Describing the LIFTI persistence file format
This post will break down how the data in a LIFTI persisted full text index is structured on disk. It might be a bit dry for some, so I’ve tried to spice it up as much as possible with pretty pictures!
The file is broken up into two areas, headers and page data. Each data page is is 8Kb in length and contains 1 or more entries. (The only time you might find a page that is not marked as unused and still contains 0 entries is when the index is completely empty.)
There are two types of data pages, item index pages and index node pages.
Item index pages contain entries that describe the actual items (keys) indexed within in the full text index. Each item is allocated its own unique ID, an Int32, which is used to refer to the item elsewhere in the file.
Index node pages contain information about the nodes in the n-ary tree. As with the entries in the item data pages, each node is allocated its own unique ID.
The index header starts with a known array of 6 bytes followed by the version number of the persisted index file format. This section is used to verify that the file is indeed a LIFTI data file, and that the current assembly is capable of reading it.
The page manager header contains the total number of data pages that the file currently contains (including any unused pages) and pointers to the first index node data page, and the first item data page.
Also contained here are the next sequential IDs that will be allocated to new entries contained within the different varieties of data pages.
Data page headers
Both data page types start with a header, structured in the following way:
After a byte indicating the type of page follows the next and previous page numbers. From this you might correctly infer that data pages are effectively doubly-linked lists, i.e. you can traverse them forwards and backwards. It’s important to note that because of the way that pages are allocated (or split, if you want to use a SQL Server term) that the logical order of pages will significantly differ from their physical order.
By way of a trivial example, the pages may be physically ordered like this:
But are logically ordered like this:
The data page header also contains the internal IDs of the first and last entries in the page. Entries are stored in ascending order of their internal IDs throughout the data pages, so being able to reference the first and last entry ids in this way allows for a page containing a specific ID to be located quickly by performing a binary search, without loading the data in the page’s body.
Finally, the data page header describes the number of entries in the page, and the current size of the page, including the data in the page header. The size of the page will always be less than or equal to 8Kb. Any unused space in a data page will be in an unknown state and not necessarily zeroed out.
Item index pages
The item entries contained within an item index page are just the internal ID of the item followed by the item data itself.

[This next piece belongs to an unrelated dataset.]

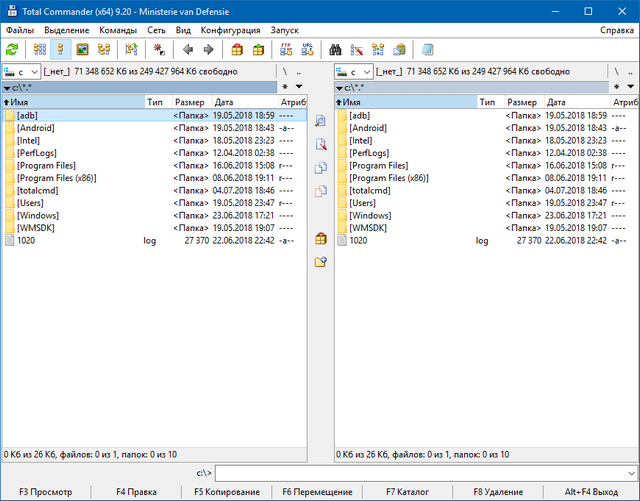Open the Выделение menu
Screen dimensions: 640x501
tap(66, 30)
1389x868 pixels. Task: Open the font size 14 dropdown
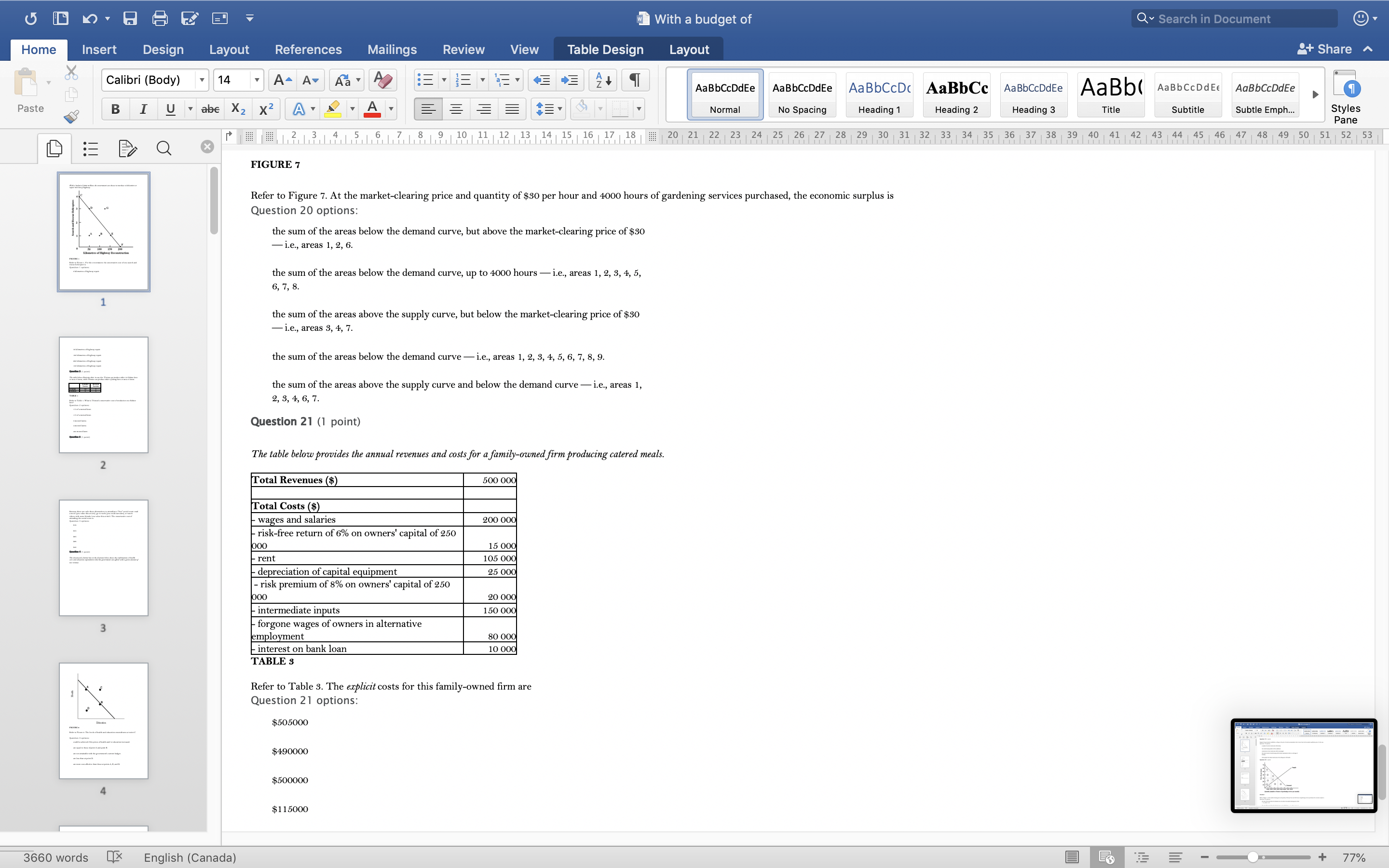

The item data will be whatever key data is stored in your full text index. For example, if you were storing file paths in your index, the item data would be a serialized string, whereas if you were storing integer IDs, the item data would simply be that integer.
Index node pages
If you consider the in-memory structure of the full text index (see the original LIFTI article for a more information about this) you might imagine something like this for an index of URLs against their content:
Each node in the tree has one or more references, either to another node or, in the case of the end nodes, to an indexed item.
Index node pages contain entries that reflect these references: referenced item entries and referenced index node entries:
Referenced item entries
In addition to the internal index node ID and the ID of the referenced item, the word index at which the word was matched is also persisted. (Word index positions are used by positional query operators, such as near and preceding)
One word may be matched in multiple positions for any given item - each one of these matches results in a separate entry.
Referenced index node entries
These entries contain the index node ID and the ID of the referenced index node. In addition they also store the character associated to the referenced index node.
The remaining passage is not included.